The number of deer observed per hour is pretty self-explanatory. This can give you an idea of deer abundance and can also be an indicator of hunt quality (depending on goals). Capturing the number of hunting hours is critical because without a way to quantify the observations, incorrect conclusions can be made based on observations alone. The number of deer observed per hour can easily be broken down by sex, age, and quality and each can be analyzed separately.
The observed buck to doe ratio can be averaged over the entire season to get an overall observed sex ratio. These ratios can also be separated out by month to identify when the rut occurs, which is the best time to get an accurate estimate of the adult sex ratio. This is another method for hunters and managers to identify needed changes (increased buck protection or doe harvest) in a management program.
An interesting area of observation data is tracking hunting pressure on a property. These data include when you hunt vs. deer observations, hunting time vs. buck sightings, hunting pressure by stand, and a breakdown of hunting locations (% hunting food plots, etc.). This is becoming an important area to focus on because hunting pressure and methods have a drastic effect on deer movement and observations. Some of today’s hunters have become creatures of habit. They have one or two “favorite” stands they will hunt regardless of wind direction or past hunting pressure. If deer do move through these areas, more than likely it will be when you aren’t there. Often times these are the first people to complain about a management approach because they are not seeing any deer. When in reality they would have more successful hunts if they changed their hunting tactics. Data on hunting pressure can help prevent making incorrect conclusions about the success or failure of a management plan. By tracking pressure, managers will most likely know if it is a biological problem or a hunter management problem.

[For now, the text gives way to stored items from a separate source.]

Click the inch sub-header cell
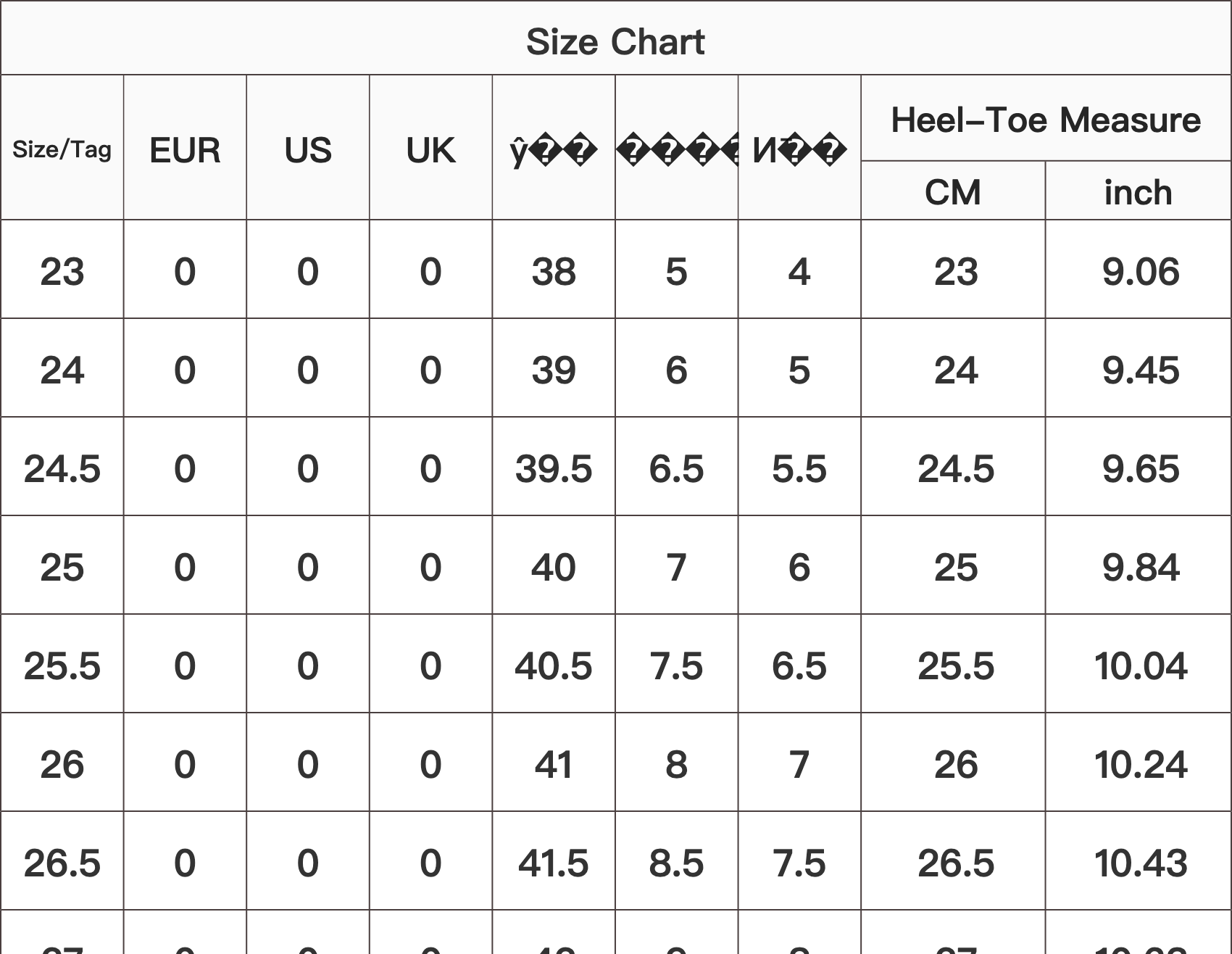The image size is (1232, 954). (1138, 192)
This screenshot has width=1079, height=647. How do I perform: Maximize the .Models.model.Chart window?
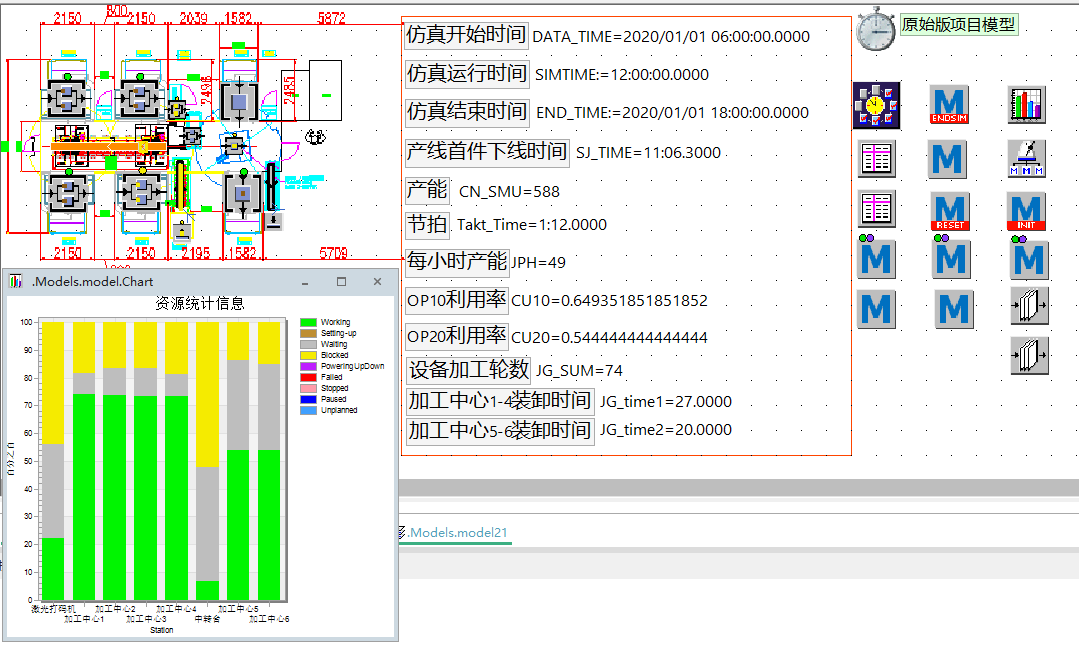(341, 282)
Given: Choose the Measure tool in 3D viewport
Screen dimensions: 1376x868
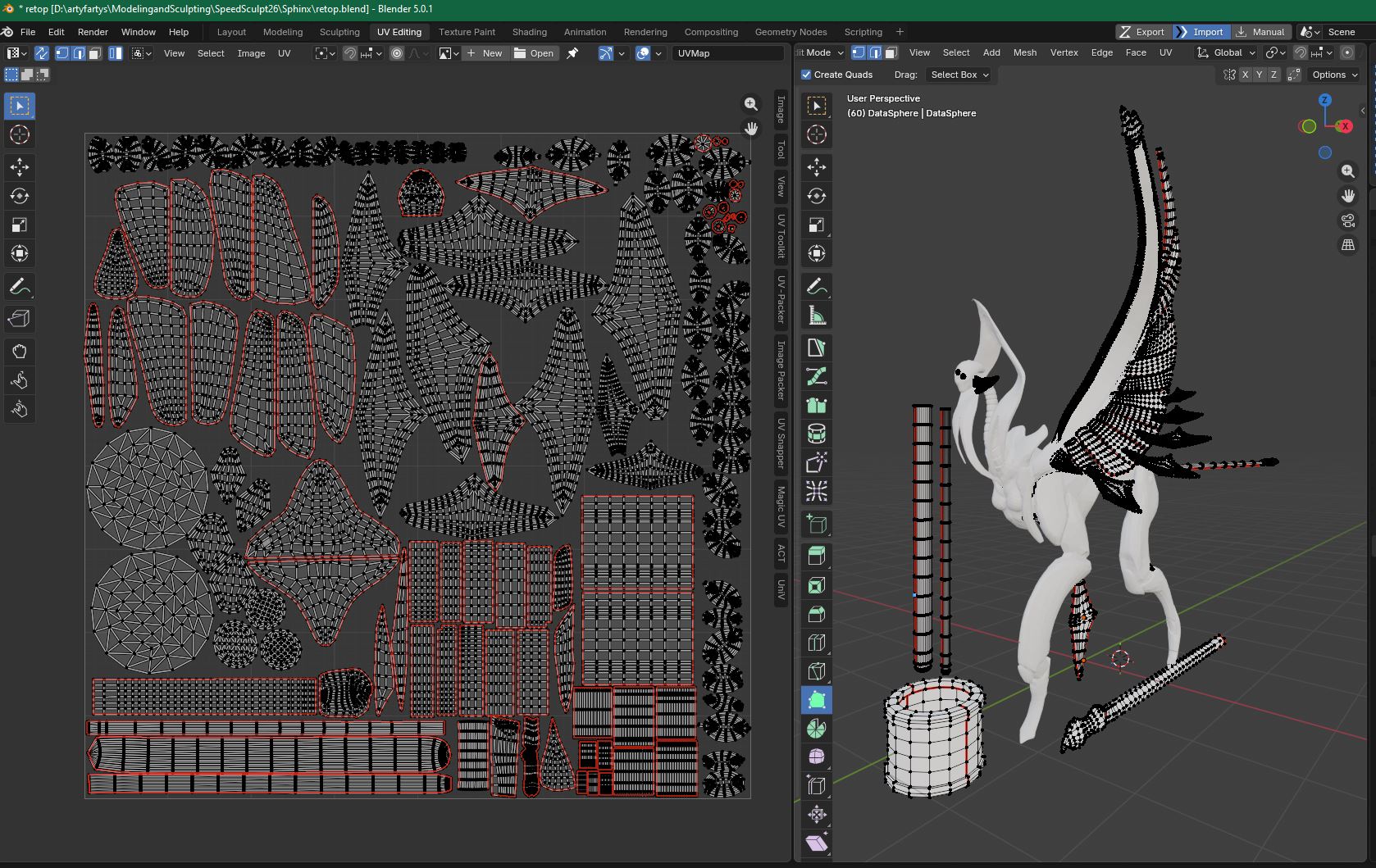Looking at the screenshot, I should (816, 316).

The hunters on Droptine Hunting Club also had some past year’s observation data to review as well. If you remember, the harvest data was showing an obvious decrease over the last few seasons the previous club had the lease. This was reaffirmed by their observation data. The new club began to try to identify reasons behind the decrease in observations. The logical starting places were hunting pressure and hunting strategies. It did not take long to start finding the pieces of this puzzle. The previous club had stands sitting directly on food plot edges with little to no cover around them and no logical way to enter or exit the stand without spooking deer. As a result, the Droptine hunters moved stands back off the field edges into areas with some cover around them. In addition walking trails were cut in to allow hunters to enter and exit stands without spooking deer. This alone has resulted in reduced hunting pressure and increased hunting quality. They also identified trends in hunting strategies. The previous club’s hunts were taking place primarily on food plots, thus increasing the hunting pressure on the plots and decreasing deer observations. Droptine Hunting Club manages the amount of pressure put on their food plots by allowing them to be hunted only under the appropriate wind conditions. In addition, no does are to be harvested on food plots. This does make achieving doe harvest goals a little more challenging, but it’s worth it when you can sit on a food plot and routinely see mature bucks utilizing these areas during daylight hours. Droptine’s observation rates have tripled since taking over the lease and making these changes.
Hunters and deer managers need to be collecting accurate and reliable data every time they enter the stand and from every deer harvested. By utilizing harvest and observation data, management decisions can be made based on actual trends instead of what is perceived or assumed. If you are going to dedicate the time and resources into managing and hunting a property, you might as well do it right! Just like the old saying, “anything worth doing is worth doing right.”